By Thanksgiving, Tiesha Harris had run out of ways to cope.
She’d been living in her 2007 Chevy Trailblazer since she contracted Covid-19, fell behind on her rent, and was evicted from an apartment in September. Her four children, ages one to 13 years old, were split around Indianapolis, with three away and living in various homes, and her youngest by her side. Since their eviction, Harris had packed most of her family’s belongings into a storage unit. The rest resided in plastic bins stacked carefully in the back of her trunk.
When we spoke via a Zoom app on her phone, her face hardened into a shield of stoicism. The one moment she nearly cried—when she pointed to the winter coats she had bought at Burlington for her children—was short-lived. Then, suddenly, the soft vulnerability in her dark brown eyes disappeared, and her voice became fiercely steady. “I need to keep it together for my children,” she said.

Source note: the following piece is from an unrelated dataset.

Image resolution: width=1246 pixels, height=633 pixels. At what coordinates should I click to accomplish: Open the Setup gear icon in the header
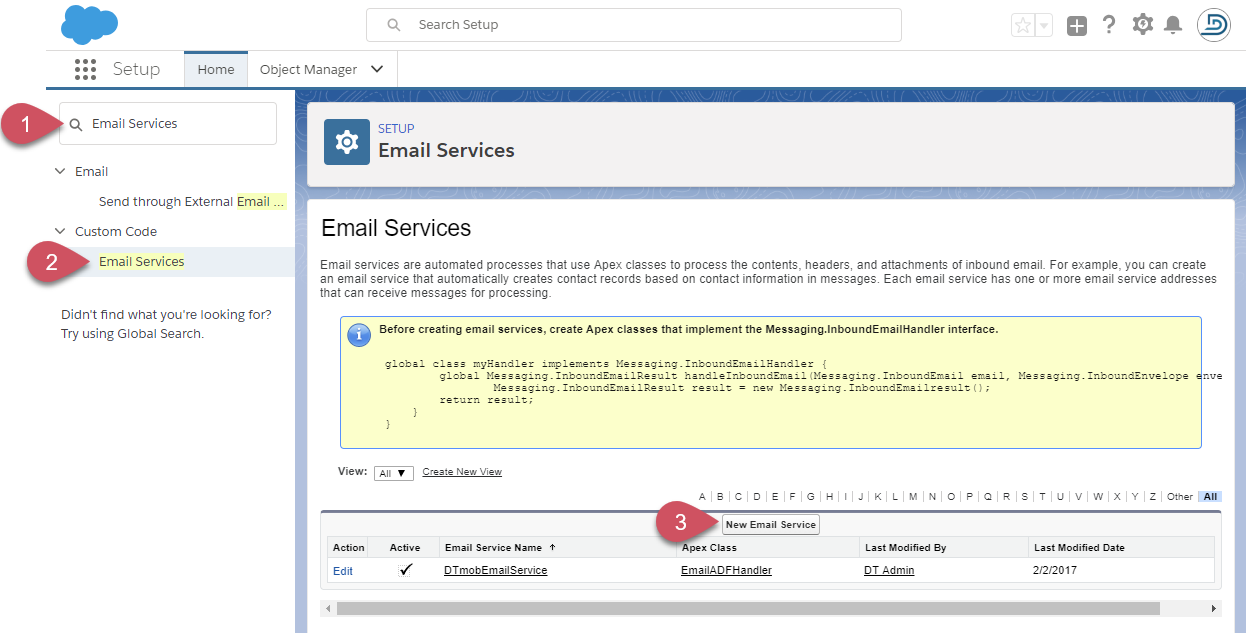[x=1142, y=24]
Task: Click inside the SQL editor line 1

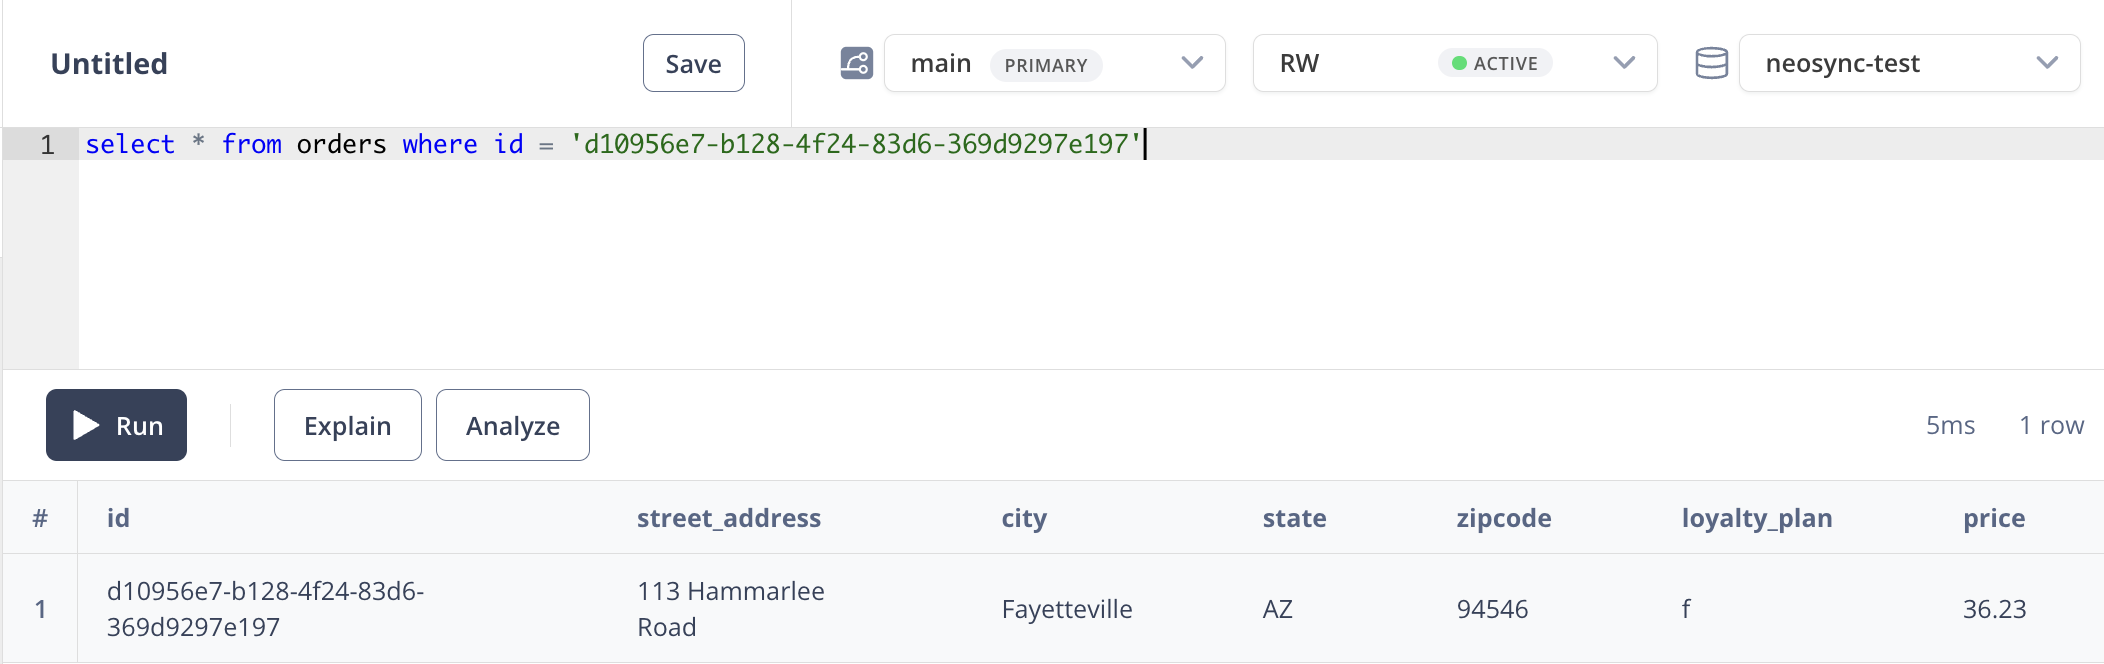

For months, the plunging temperatures of Midwest nights had perpetually jerked her awake. Unable to bend her schedule to accommodate anything other than her $14-an-hour job as a front-desk clerk at a pawnshop and her visits to her children, she had been unable to drive to a pantry or shelter for food during the few hours they were open.
Black renters are nearly twice as likely to be evicted as their white counterparts nationwide, said Peter Hepburn, an assistant professor at Rutgers University and a research fellow at Princeton’s Eviction Lab. This uneven impact was a reality before the pandemic, and it’s persisted since Covid entered our lives.
Nationwide, the number of people forced out of their homes began gaining momentum in August, when the Supreme Court ruled that President Joe Biden’s extension of the federal eviction moratorium was outside the Centers for Disease Control and Prevention’s powers. Across the six states and 31 cities tracked by the Eviction Lab, there was a 20 percent jump in eviction filings in the three months after the court’s decision, as compared to the final three months that it was in place.
Among the large cities for which the Eviction Lab has data, Indianapolis had the fourteenth-highest eviction rate prior to the pandemic, making it “normal” in terms of U.S. evictions. In Marion County, 64 percent of the Black population rent their homes, according to the 2019 U.S. census. Comparatively, 37 percent of the white population are renters. Nationwide in 2021, 74 percent of white families owned homes, compared with 43 percent of Black families.
Indiana is already well on its way back toward the pre-pandemic reality where one in 12 renter households faced eviction proceedings in a regular year. “Renters who are harmed are disproportionately people of color,” said Fran Quigley, a clinical professor and director of the Health and Human Rights Clinic at the Indiana University McKinney School of Law. He has noticed that “landlords who benefit from those laws are corporations and individuals who are disproportionately white.”